Escribo una carta abierta al presidente de la Corte Suprema de Justicia. En ella expongo: "he entrado al país y filmo una película. Como mi nombre está en una lista de chilenos que no pueden hacer uso legítimo de su derecho a vivir en su país, he ingresado clandestinamente... Me acojo a su autoridad moral, ya que no puedo reconocer la legalidad de quienes arrasaron la Constitución y las leyes, masacraron a un pueblo desarmado, torturaron a su juventud y aún hoy, usted lo sabe, degüellan y asesinan. Me pongo a su disposición para ser juzgado, en la certeza de que un juicio justo no puede sino devolverme mis legítimos derechos como ciudadano. Pongo a su disposición las pruebas de mi culpabilidad, esto es, los filmes que he realizado tanto dentro como fuera de Chile. Espero su respuesta".

12

Todos los integrantes de los equipos han partido.
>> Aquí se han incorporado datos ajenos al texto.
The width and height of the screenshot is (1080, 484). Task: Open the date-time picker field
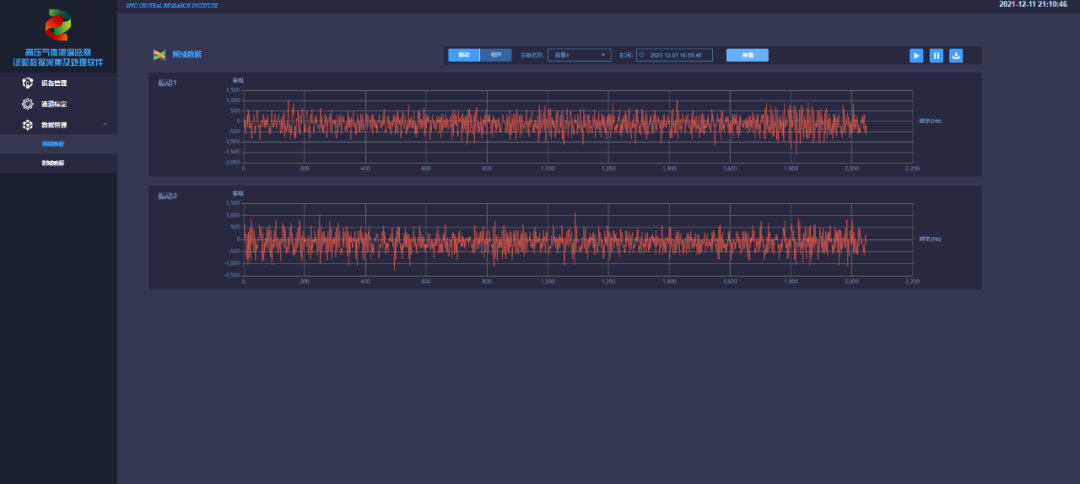(x=677, y=56)
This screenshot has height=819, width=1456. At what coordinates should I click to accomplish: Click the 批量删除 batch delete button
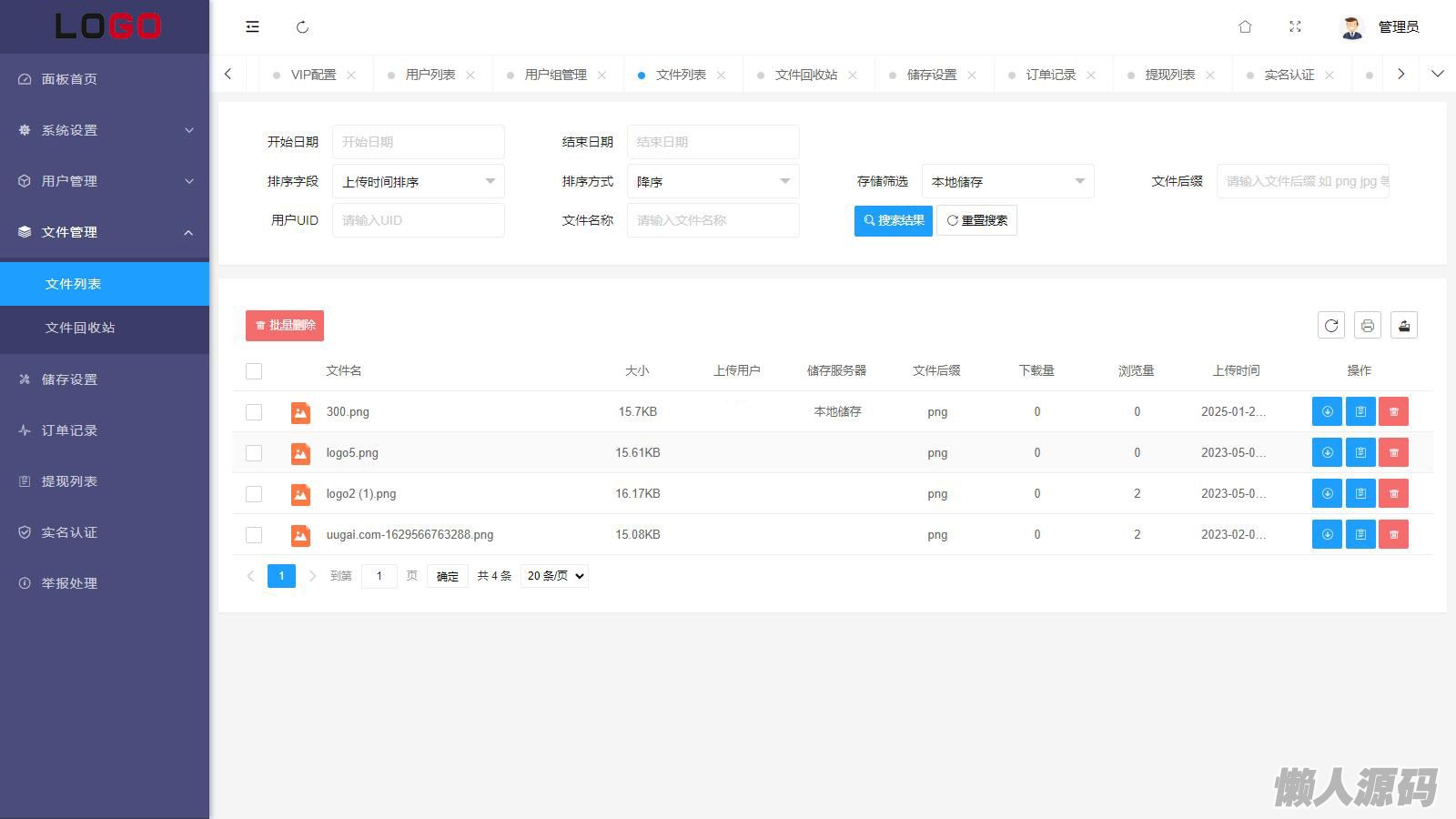(284, 326)
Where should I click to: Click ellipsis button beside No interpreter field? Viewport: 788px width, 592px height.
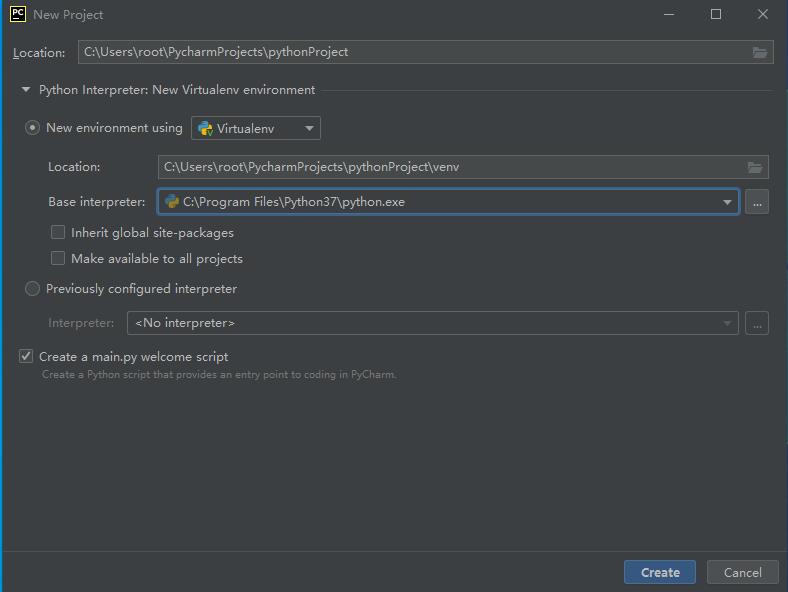coord(757,323)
El material está afuera procesándose en diferentes laboratorios. Es tiempo de marcharse. Confusos se agolpan los sentimientos, se entrecruzan y chocan. Me encaminé entonces al aeropuerto. Compré los pasajes del primer avión, después pasé frente al oficial de policía, miró el pasaporte, me miró a mi, yo a él fijamente, entrecerrando los ojos, el hombre pareció dudar, me preguntó a dónde iba, le respondí rápido y seguro, bajó entonces la mirada y estampó con fuerza el sello de salida.
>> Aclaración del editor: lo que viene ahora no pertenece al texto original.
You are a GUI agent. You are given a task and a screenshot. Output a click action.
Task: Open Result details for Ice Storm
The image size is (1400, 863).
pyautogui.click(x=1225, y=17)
Al cruzar la pista rumbo al avión sentí deseos de volver y decir quién era, pero seguí caminando sin volver atrás. A partir de ese momento volvería a la soledad de las ciudades, al tiempo incontestable de tu propio olvido.
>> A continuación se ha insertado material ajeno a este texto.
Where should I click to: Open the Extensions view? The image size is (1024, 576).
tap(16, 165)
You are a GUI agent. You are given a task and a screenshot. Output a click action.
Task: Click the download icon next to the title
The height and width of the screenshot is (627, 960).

Me llevo, sin embargo, los ojos sombríos de los niños de Lota, el rocío matutino, el sabor profundo de la tierra, el aire especial de las montañas, la furia azul del mar, la dulzura y la fuerza de los que buscan la luz, horadando día a día los cimientos del terror, rompiendo el orden de las sombras, la imagen de la mujer menuda que recorre las calles llevando incesante los mensajes, los primeros aromas florecidos en junio, los viejos puentes de madera, la fuerza irreductible del joven combatiente, la ternura infinita de las madres que buscan a sus hijos, la incertidumbre del hombre sin trabajo que recorre los caminos, la imagen impaciente de quienes imprimen los diarios en las imprentas clandestinas, a los sacerdotes que viven entre los humildes, a los que encontraron en el dolor de los demás la imagen de Cristo redimido.

Me llevo conmigo los alerces, las gigantescas araucarias, los impenetrables bosques, los húmedos senderos cubiertos por el musgo, me llevo amor conmigo, la sustancia más oculta de mi tierra.


Nota:

Miguel Littin, cineasta, es el realizador de Alsino y el cóndor, La tierra prometida. Las actas de Marusia y otras películas. Vive en Madrid, en el exilio. El presente testimonio fue escrito después de una permanencia ilegal del autor en Chile, en mayo 4 de junio de 1985.